Prokash’s father Prohlad Karmakar, a pioneer of modern printing in India, died early leaving Prokash to fend for himself. Prokash had a hard life in his boyhood and youth – he found shelter in station platforms, city parks, brothels and pavements – and all this experience enriched his creative imagination. In spirit he remain a bohemian whose head is warms and generous but whose head in unbowed to any authority.

In 1968 Prokash get an Academy Award of a Fellowship which took him to Paris to study the Master Painters Creations and other great country of artistic activity in Europe. He gradually achieved in his style a rich and original aesthetic fusion from Eastern and Western art while retaining in every on his strokes the authentic stamp of his individuality. He has exhibited in innumerable solo and group shows. His paintings have been acquired for their collection by the Modern Art Gallery, New Delhi, Birla Academy of Art and Culture, Calcutta, Rabindra Bharati University, Calcutta, Allahavad Museum, Allahabad, U.P., Lalit Kala Akademi, Lucknow, U.P., Art Heritage of India, New Delhi, and by many governments and private collections throughout the world.

He is one of the most powerful artist in India. His landscapes are unparalleled. It has the true essence of India, and … at the same time very modern. His figures his lines, bold distortions are simply magnificent. He himself is now an Institution and many young contemporary painters are following his path.

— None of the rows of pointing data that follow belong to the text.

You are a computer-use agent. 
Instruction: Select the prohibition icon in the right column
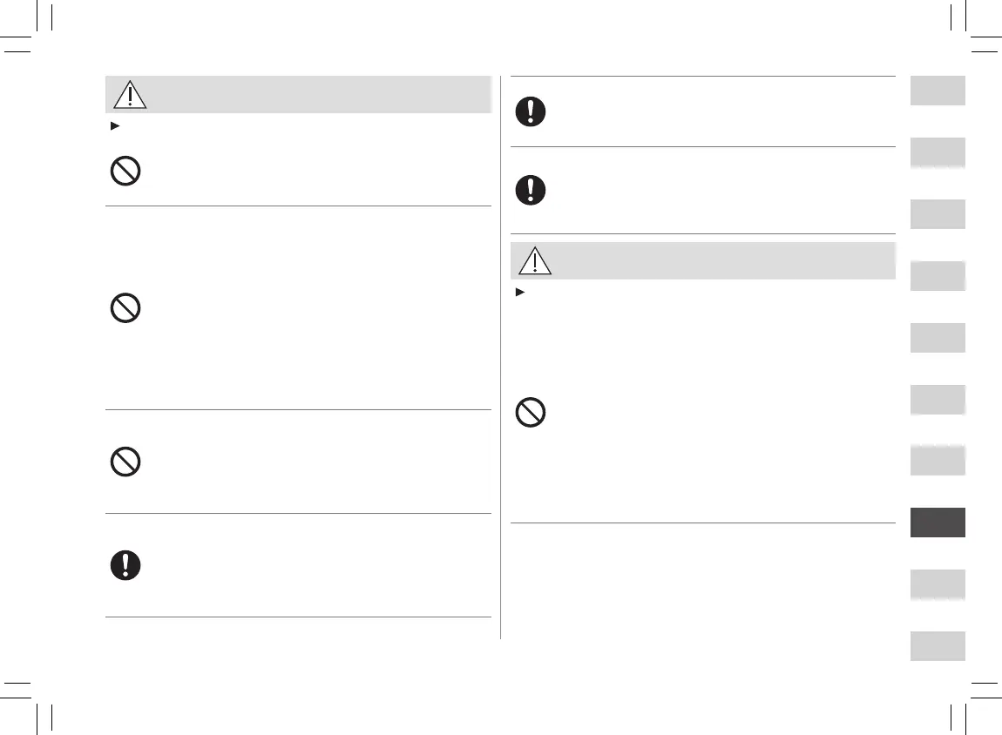click(x=531, y=413)
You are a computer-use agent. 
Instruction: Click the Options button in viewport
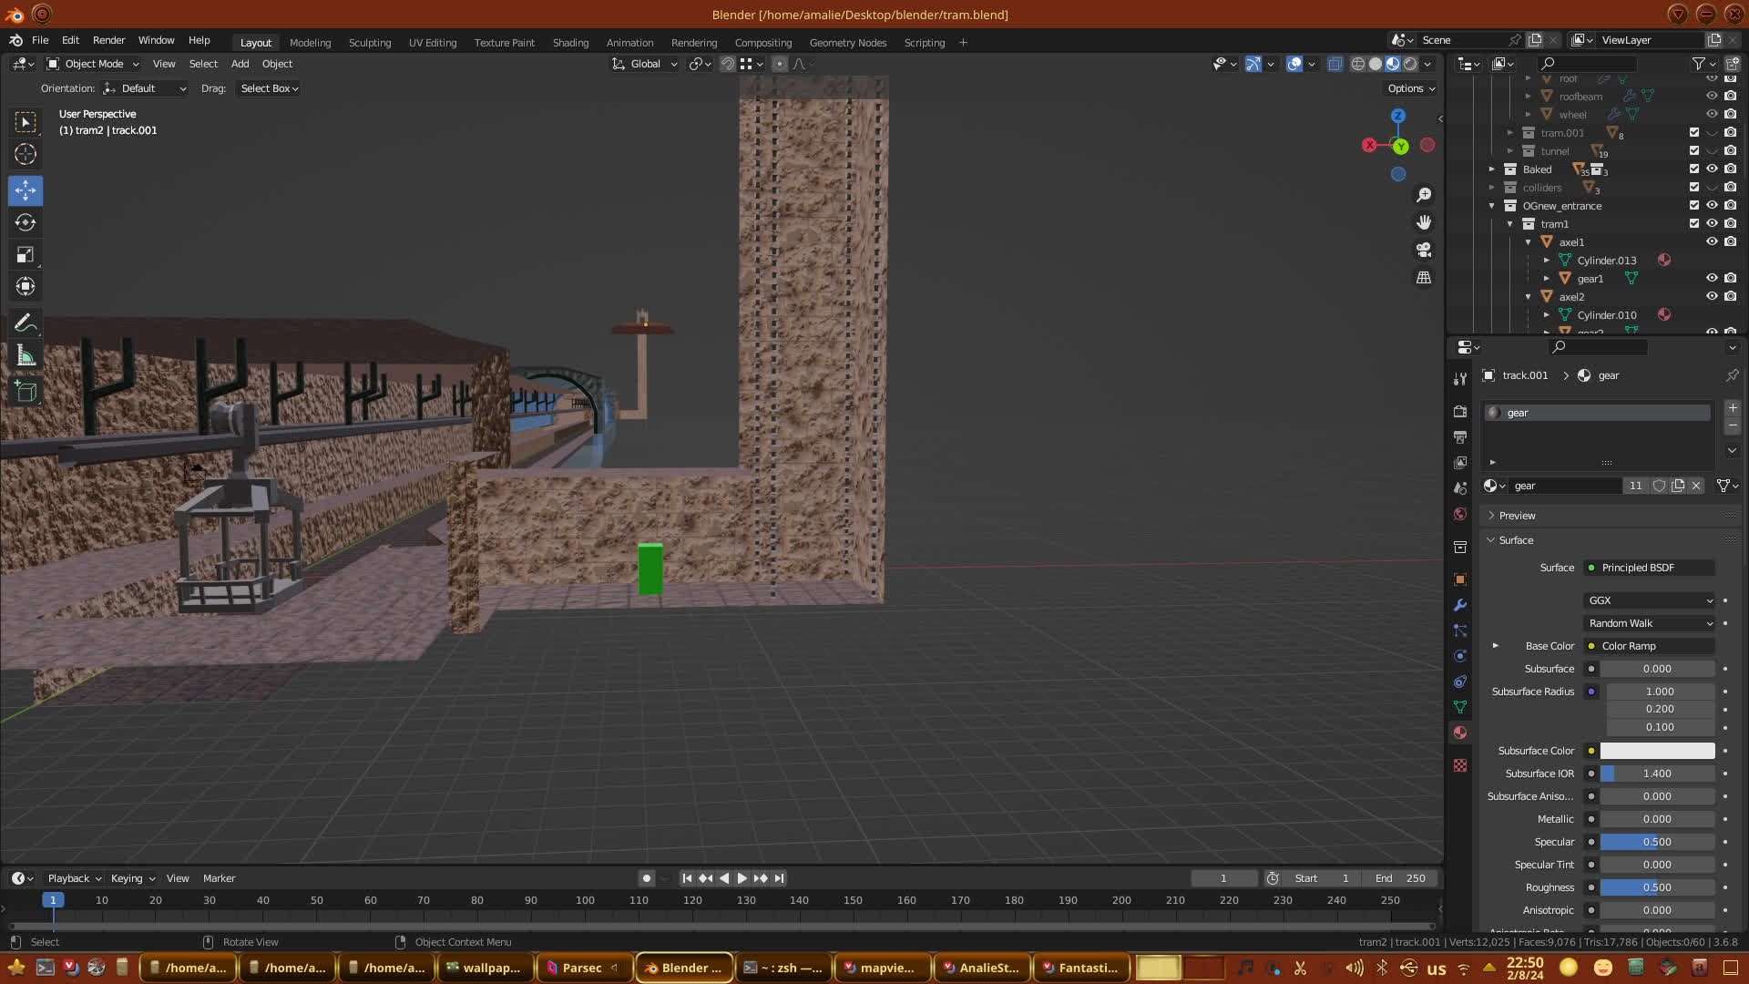(x=1411, y=88)
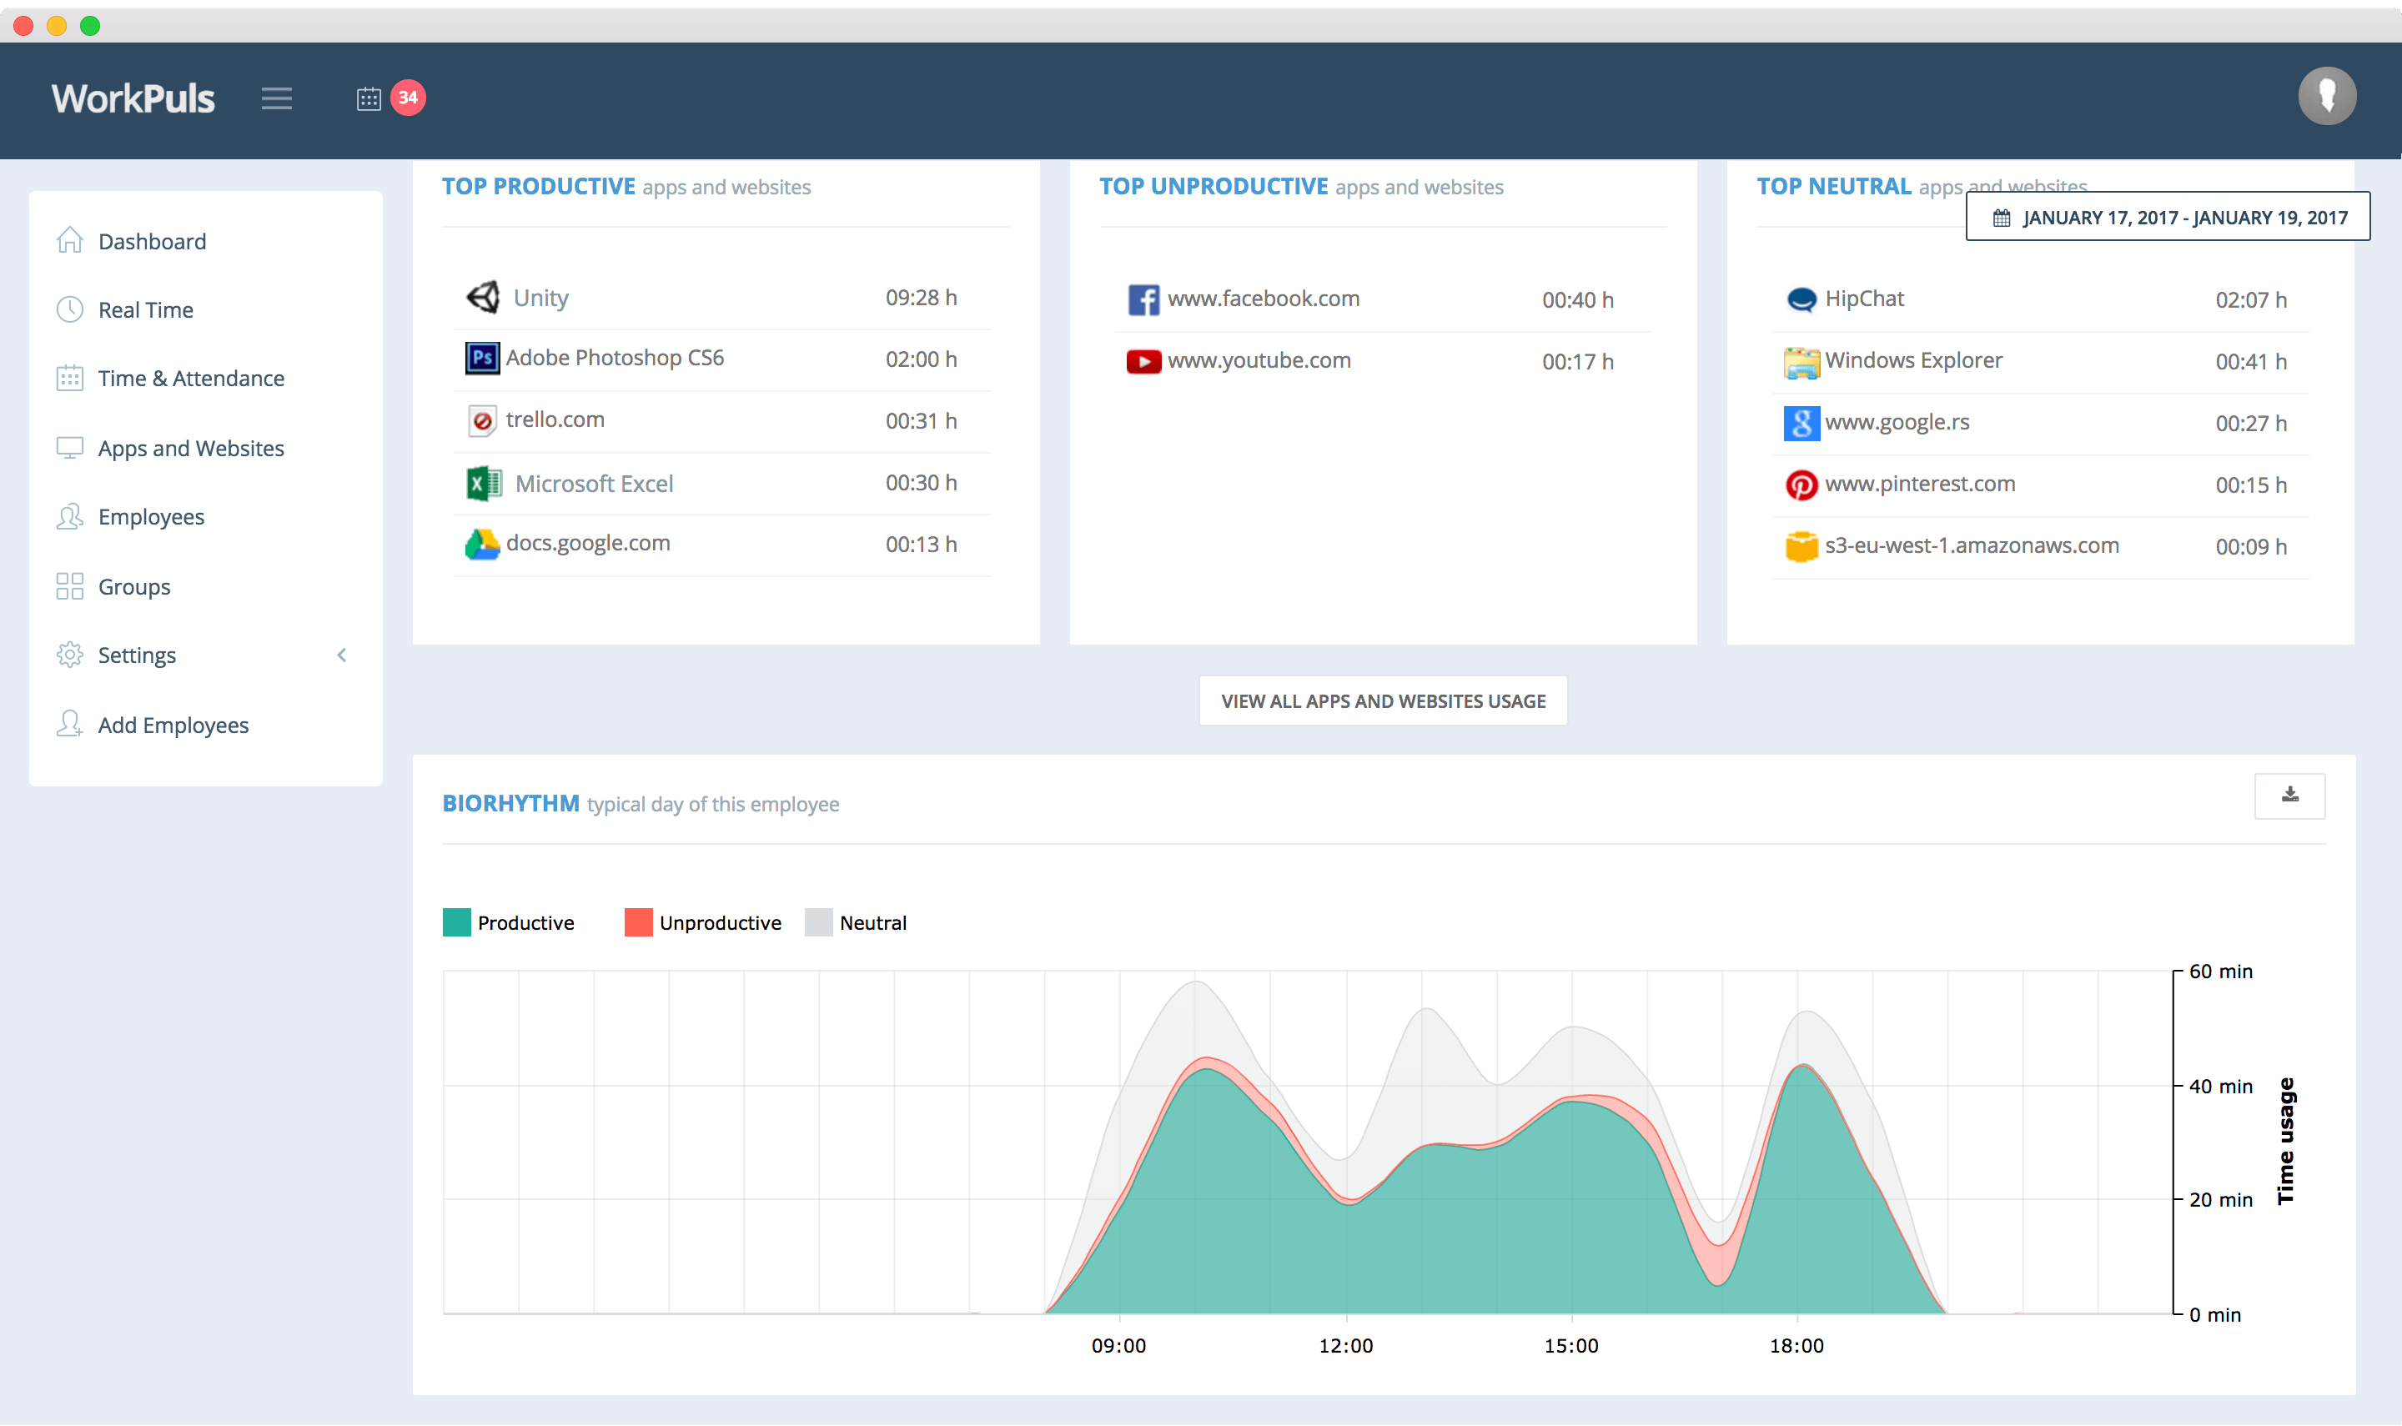Click the Settings sidebar icon
The image size is (2402, 1426).
pos(66,653)
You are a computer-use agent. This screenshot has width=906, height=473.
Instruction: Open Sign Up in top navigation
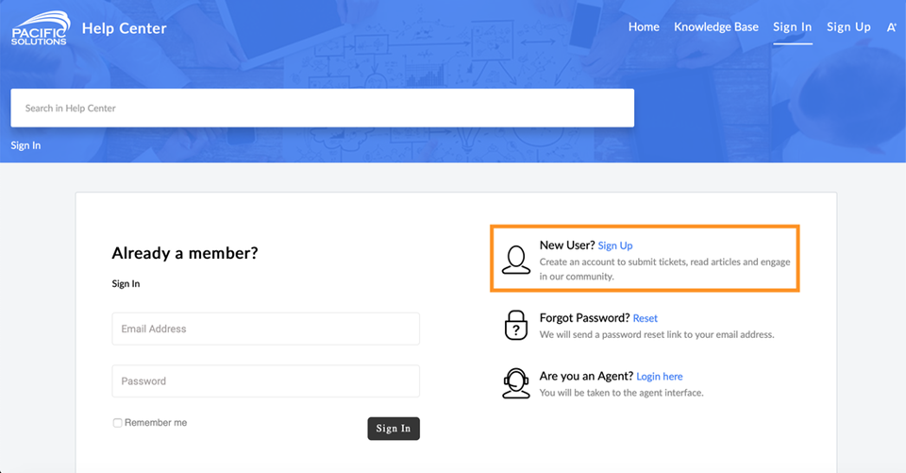[848, 27]
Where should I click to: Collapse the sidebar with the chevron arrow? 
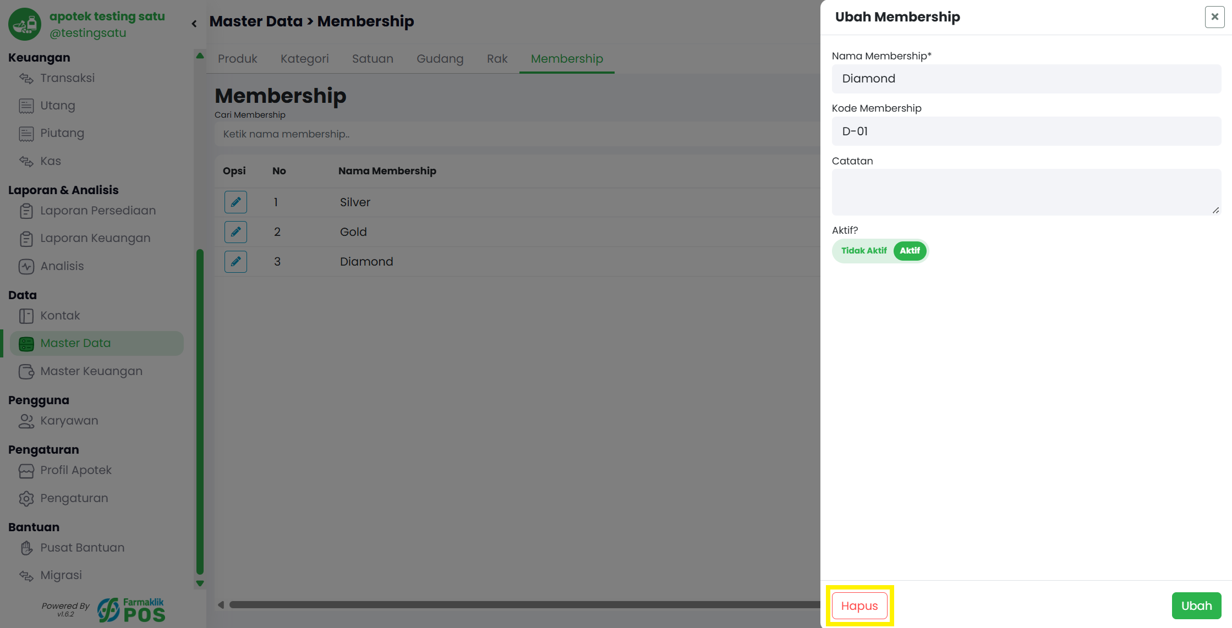[194, 24]
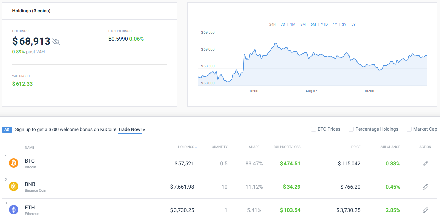The image size is (440, 224).
Task: Enable the Market Cap checkbox
Action: [409, 129]
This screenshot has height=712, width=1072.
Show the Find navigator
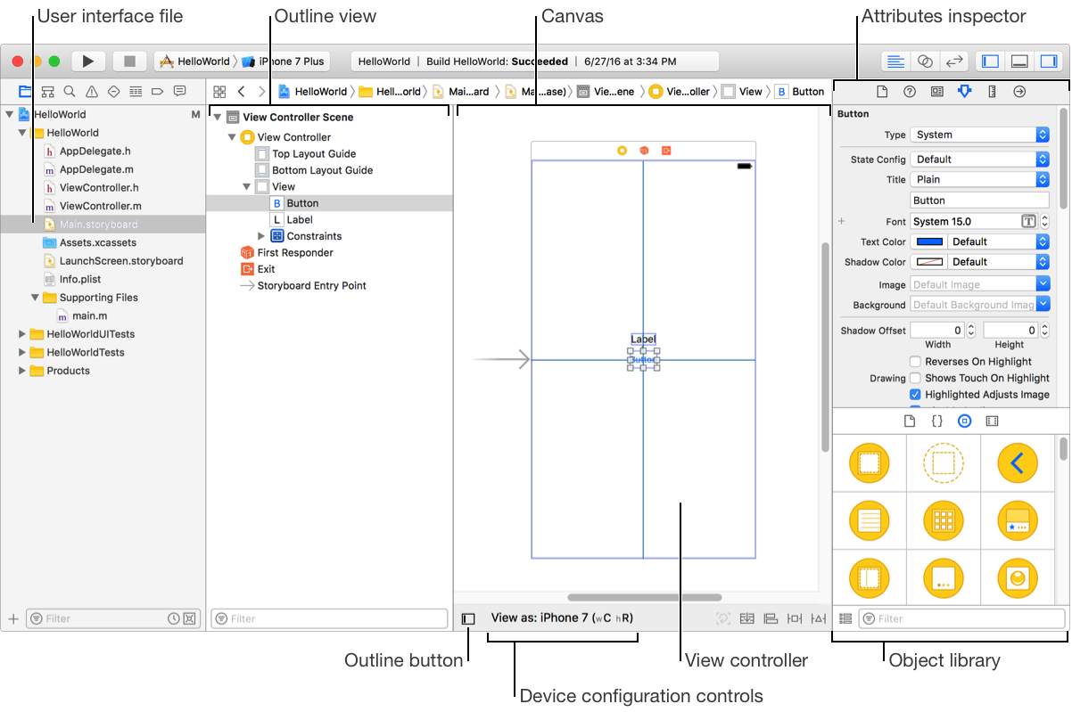[70, 91]
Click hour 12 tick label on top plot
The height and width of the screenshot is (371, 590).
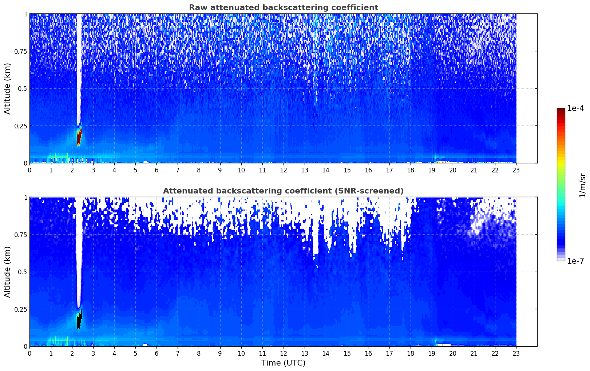(x=283, y=170)
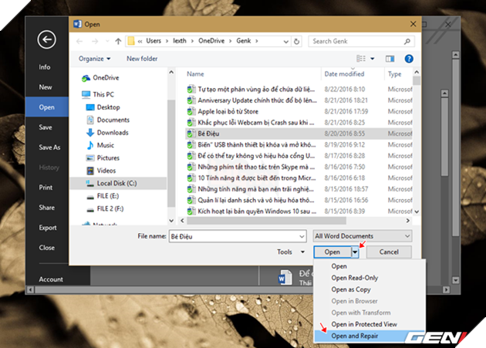Click the refresh button beside address path

pos(298,41)
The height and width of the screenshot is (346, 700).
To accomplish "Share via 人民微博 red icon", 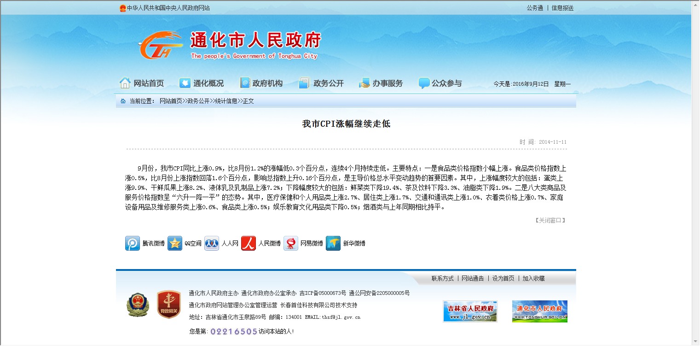I will (x=249, y=243).
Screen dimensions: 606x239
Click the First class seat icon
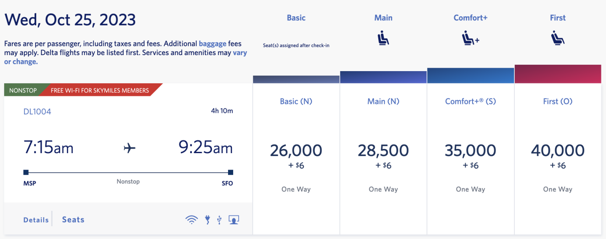pos(558,38)
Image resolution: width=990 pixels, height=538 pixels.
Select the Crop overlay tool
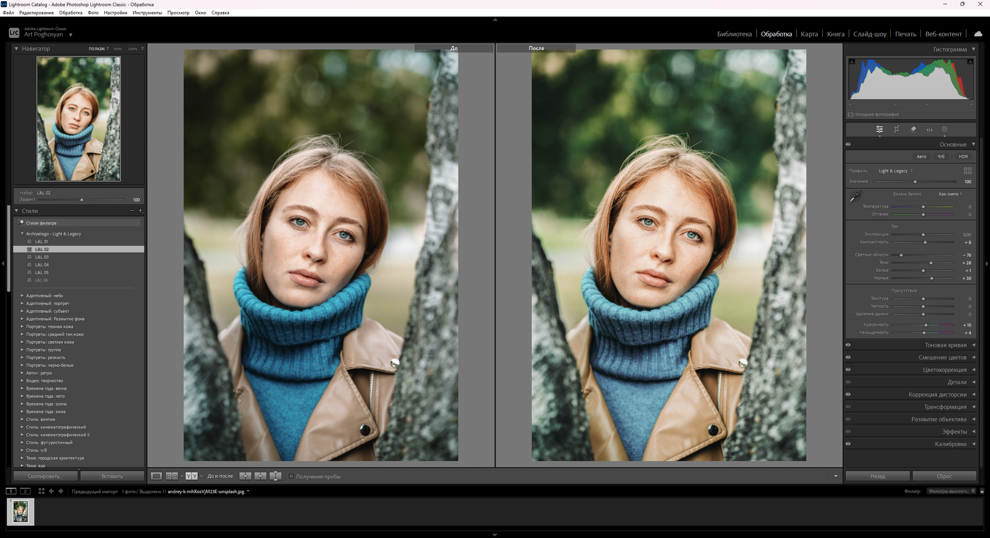[896, 129]
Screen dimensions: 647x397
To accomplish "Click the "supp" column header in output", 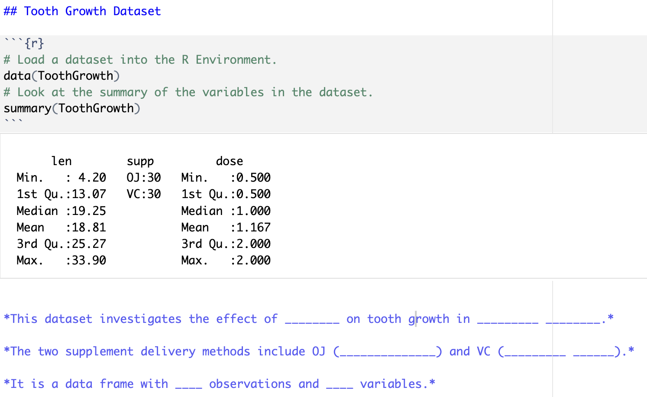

Prokash Karmakar has lived in the city most of his life. He is one of the great gifts that Kolkata has made to the mainstream of modern and post modern Indian art, during the second half of the 20th century and the first decades of 21st. From the early 1950s, he has been very active in the field. Twice he was absent from the city for some time. Once when he received a French Government Fellowship to live and work in Paris for one year in 1969-70, with an allotment of additional funding to tour Western Europe . The second time, circumstances exiled him to Naini, the twin town of Allahabad at the confluence of Ganga and Jamuna. From 1971, for many years he lived in this semi-urban industrial town. At last he thought he had enough. In 1983, at the age of fifty, he decided to take voluntary retirement.